The purpose of this analysis is to generate a model that will be able to correctly identify 'healthy loan' and 'high risk loan' applicants based on application factors which include loan size, interest rate, borrower income, debt to income ratio, number of accounts, pre-defined derogetory marks, and total debt. We will then test this model to determine how effective it is at classifying both categories.
For this analysis, I generated and tested two models. The first model was generated with original data. This dataset was highly imbalanced with a significant majority of 'healthy loans' (75,036) compared to 'high risk loans' (2,500). I split this model into Training and Test sets and generated a Logistic Regression model. I then generated confucion matrices and tested its accuracy, precision and recall for both the training and test sets.

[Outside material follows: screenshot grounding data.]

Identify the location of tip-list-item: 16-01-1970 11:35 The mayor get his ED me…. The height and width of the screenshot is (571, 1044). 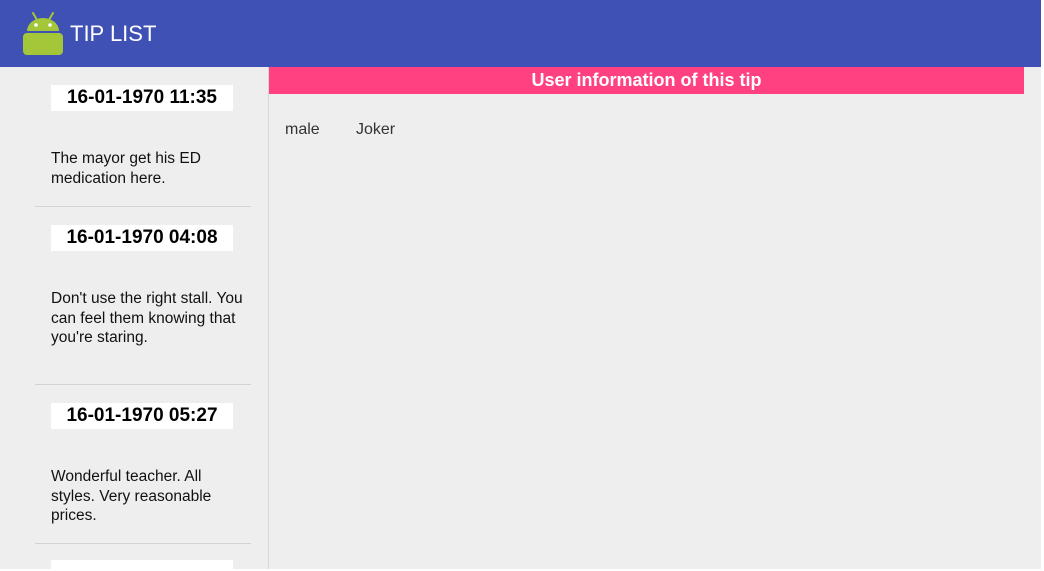
(143, 136).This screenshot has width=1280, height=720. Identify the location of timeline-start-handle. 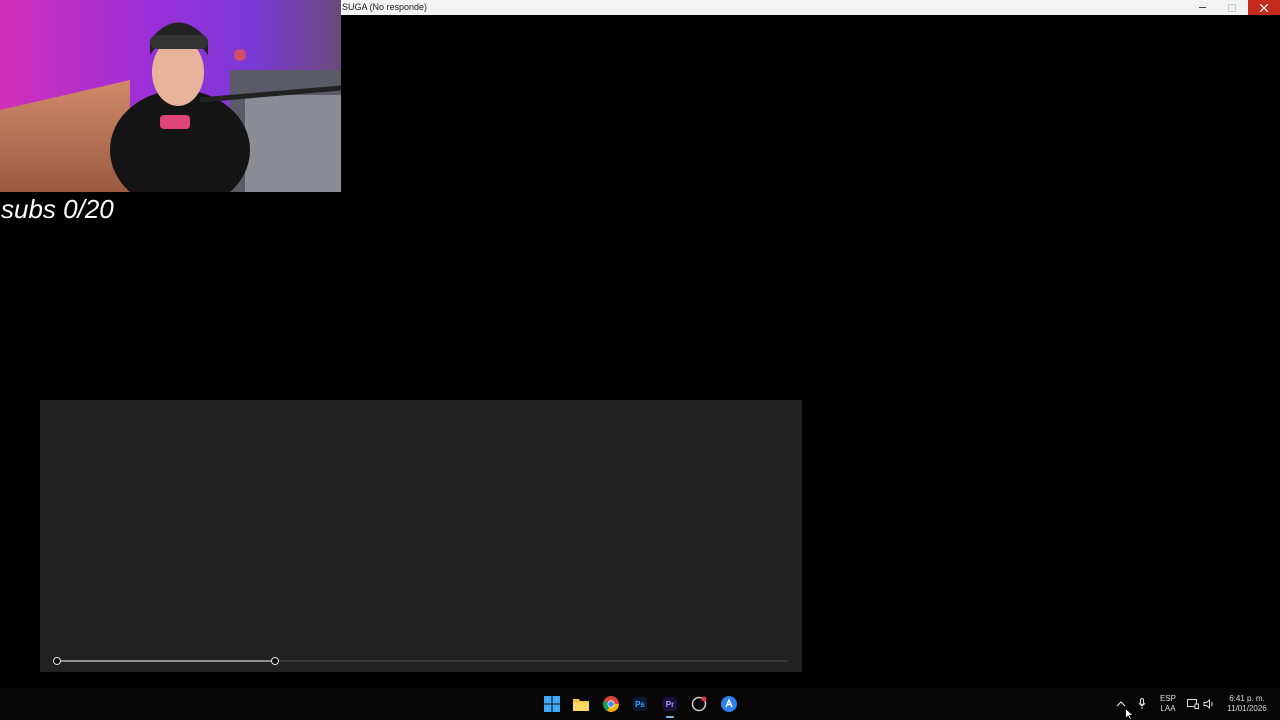
(57, 661).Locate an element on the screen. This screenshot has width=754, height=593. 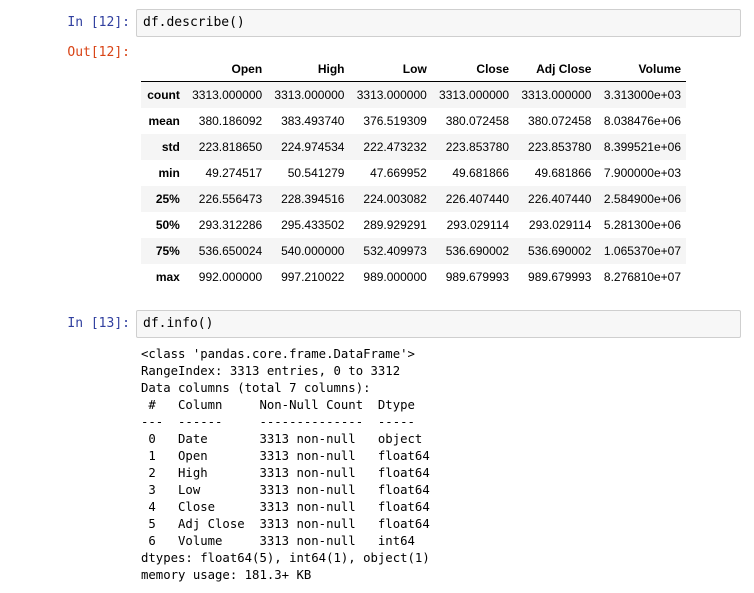
output-line: 3 Low 3313 non-null float64 is located at coordinates (286, 490).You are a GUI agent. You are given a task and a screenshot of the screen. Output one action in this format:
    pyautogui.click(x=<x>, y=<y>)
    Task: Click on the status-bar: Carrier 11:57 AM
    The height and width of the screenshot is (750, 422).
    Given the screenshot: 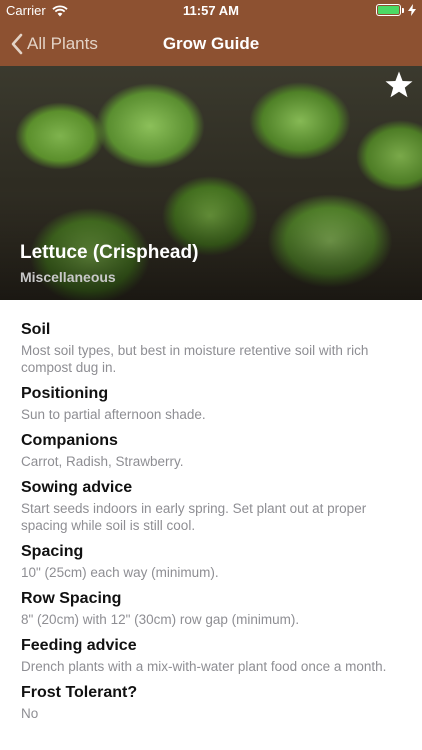 What is the action you would take?
    pyautogui.click(x=211, y=11)
    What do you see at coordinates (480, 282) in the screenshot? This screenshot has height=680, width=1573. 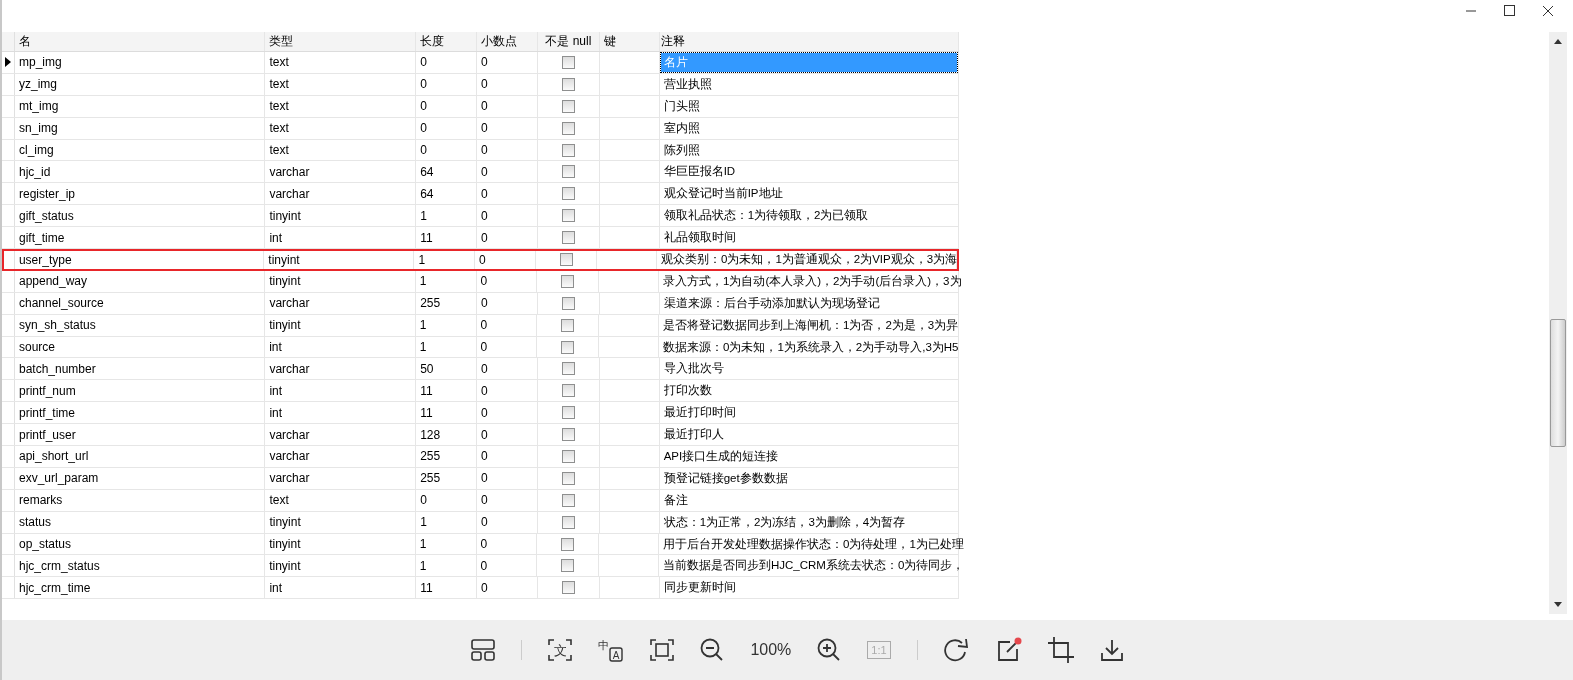 I see `table-row: append_way tinyint 1 0 录入方式，1为自动(本人录入)，2为手动(后台录入)，3为` at bounding box center [480, 282].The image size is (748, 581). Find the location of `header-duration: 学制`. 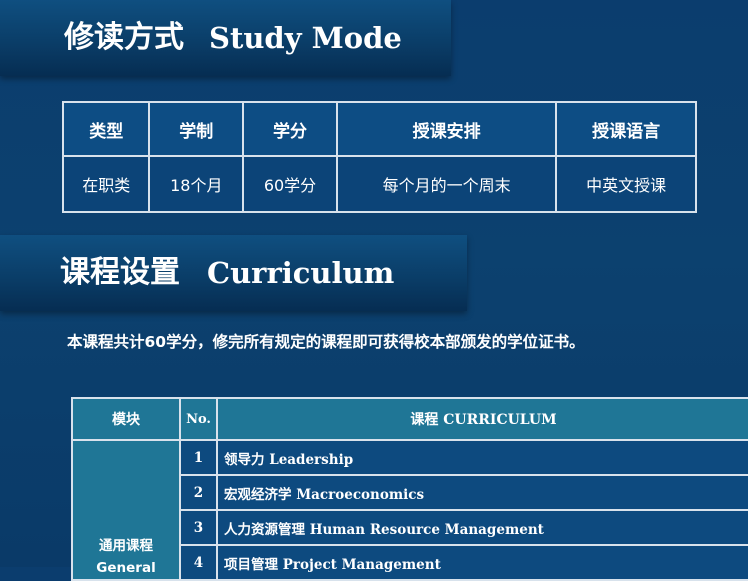

header-duration: 学制 is located at coordinates (196, 129).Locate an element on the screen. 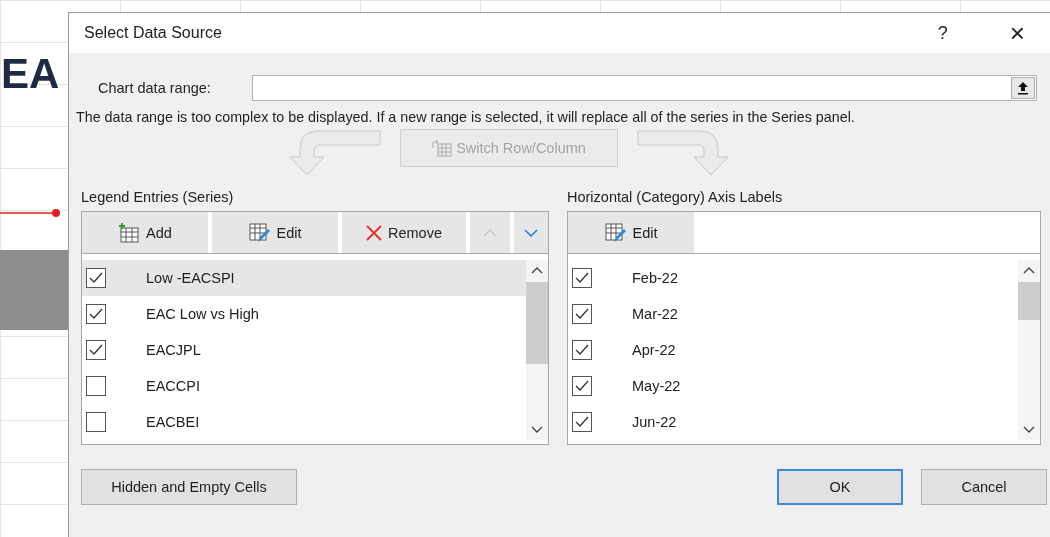 This screenshot has height=537, width=1050. ok-button: OK is located at coordinates (840, 487).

For the second model, I used resampled data instead of original data. This allowed me to have a dataset with an equal number of 'healthy loans' and 'high risk loans' with which to train my model. There were 56,271 of each type in the resampled dataset. I split this model into Training and Test sets and generated a Logistic Regression model. I then generated confucion matrices and tested its accuracy, precision and recall for both the training and test sets.
Machine Learning Model 1 (with original data):
- Test Data Balanced Accuracy: 99%
- Test Data Precision for 'healthy loans': 100%
- Test Data Precision for 'high risk loans': 85%
- Test Data Recall for 'healthy loans': 99%
- Test Data Recall for 'high risk loans': 91%
Machine Learning Model 2 (with resampled data):
- Test Data Balanced Accuracy: 99%
- Test Data Precision for 'healthy loans': 99%
- Test Data Precision for 'high risk loans': 99%
- Test Data Recall for 'healthy loans': 99%
- Test Data Recall for 'high risk loans': 99%
The first Logistic Regression model, using original data, does very well at predicting 'healthy loans' with accuracy, precision and recall close to 100%. It still does well, but performs noticably worse at identifying high-risk loans where it has a precision of 85% and a recall of 91%. This suggests that this model is less able to classify high risk loans than healthy loans. This is likely related to the skew in the data that was provided, with only about 3 percent of the sample being in the high risk loans category. The second Logistic Regression model that uses resampled data, performs noticably better at identifying high risk loans in addition to identifying healthy loans. The overall prediction rate is consistent across precision, recall, and accuracy. We would recommend utilizing the second model because of its heightened ability to detect 'high risk loans' accurately. This is especially important given how much it can cost a loan provider to misidentify and lend money to a 'high risk loan' applicant, and the minimal cost of misidentifying a 'healthy loan' applicant. The first model is slightly better at identifying 'healthy loan' applicants, but this is less important than correctly identifying 'high risk loan' applicants, which is accomplished better with the second model.